May 1975 It’s four in the morning, Hollywood time, and David Bowie is twitching with energy. He’s fidgeting, jabbing a cigarette in and out of his pursed lips, bouncing lightly on a stool behind the control board in a makeshift demo studio, staring through the glass at Iggy Pop.

Bowie has spent the last nine hours composing, producing and playing every instrument on the backing track, and it is finally time for Pop to do his bit. After all, this is Iggy’s demo.

Bowie touches a button and the room is filled with an ominous, dirgelike instrumental track. The shirtless Iggy listens intently for a moment, then approaches the mike. He has prepared no lyrics, and in the name of improv, he snarls:

You go out at night from your sixty dollar single down in West Hollywood With your ripped off clothes that are bulging at the seams I can’t believe that you don’t know you look ugly. I mean, are you really all that dumb? I mean, I don’t want you to be that dumb you know. But you are You’re just dumb Straight out of the cradle and into the hole with you.

He begins screaming.

When I walk through the do-wa. I’m your new breed of who-wa. We will nooowwwwwwww drink to meeeeeee.
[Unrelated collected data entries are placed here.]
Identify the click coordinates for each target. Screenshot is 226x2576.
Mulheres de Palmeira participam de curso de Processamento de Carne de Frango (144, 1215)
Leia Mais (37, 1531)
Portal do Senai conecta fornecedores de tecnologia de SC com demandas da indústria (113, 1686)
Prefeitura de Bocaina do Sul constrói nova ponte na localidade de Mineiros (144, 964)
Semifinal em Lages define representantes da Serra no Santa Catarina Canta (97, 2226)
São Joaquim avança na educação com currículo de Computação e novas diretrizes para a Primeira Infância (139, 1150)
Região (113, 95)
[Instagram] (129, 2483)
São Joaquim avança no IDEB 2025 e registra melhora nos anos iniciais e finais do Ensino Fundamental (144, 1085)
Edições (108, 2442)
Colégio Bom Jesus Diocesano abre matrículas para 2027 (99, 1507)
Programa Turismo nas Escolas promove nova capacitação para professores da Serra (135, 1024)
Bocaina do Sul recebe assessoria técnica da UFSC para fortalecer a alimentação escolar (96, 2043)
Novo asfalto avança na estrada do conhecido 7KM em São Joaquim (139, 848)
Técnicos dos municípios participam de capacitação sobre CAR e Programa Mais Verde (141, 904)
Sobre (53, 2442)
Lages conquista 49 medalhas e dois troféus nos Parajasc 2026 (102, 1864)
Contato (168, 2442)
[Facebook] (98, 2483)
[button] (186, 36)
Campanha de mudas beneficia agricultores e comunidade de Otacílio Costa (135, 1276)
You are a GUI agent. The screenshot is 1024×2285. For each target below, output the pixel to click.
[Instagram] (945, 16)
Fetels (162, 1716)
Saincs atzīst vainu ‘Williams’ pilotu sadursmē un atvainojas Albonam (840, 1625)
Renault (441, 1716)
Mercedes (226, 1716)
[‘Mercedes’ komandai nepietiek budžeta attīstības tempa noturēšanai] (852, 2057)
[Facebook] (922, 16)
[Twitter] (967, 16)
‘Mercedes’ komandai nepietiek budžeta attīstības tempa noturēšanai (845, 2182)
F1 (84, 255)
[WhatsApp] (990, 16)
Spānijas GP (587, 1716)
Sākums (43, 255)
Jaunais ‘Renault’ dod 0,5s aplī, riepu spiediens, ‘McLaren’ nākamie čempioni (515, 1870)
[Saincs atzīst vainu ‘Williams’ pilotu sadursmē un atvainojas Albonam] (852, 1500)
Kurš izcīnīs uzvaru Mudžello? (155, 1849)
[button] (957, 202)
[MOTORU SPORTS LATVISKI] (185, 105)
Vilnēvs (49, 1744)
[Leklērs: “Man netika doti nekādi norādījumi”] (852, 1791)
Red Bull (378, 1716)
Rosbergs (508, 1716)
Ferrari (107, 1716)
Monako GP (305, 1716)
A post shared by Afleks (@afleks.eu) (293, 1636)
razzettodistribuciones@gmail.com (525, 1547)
Bowie clutches his heart and beams like a proud father watching his kid in the school play. His whisper is full of wonder. “They just don’t appreciate Iggy,” he is saying. “He’s Lenny fucking Bruce and James Dean. When that adlib flow starts, there’s nobody like him. It’s verbal jazz, man!”

Cameron Crowe

I forget that Cameron Crowe was actually a rock writer.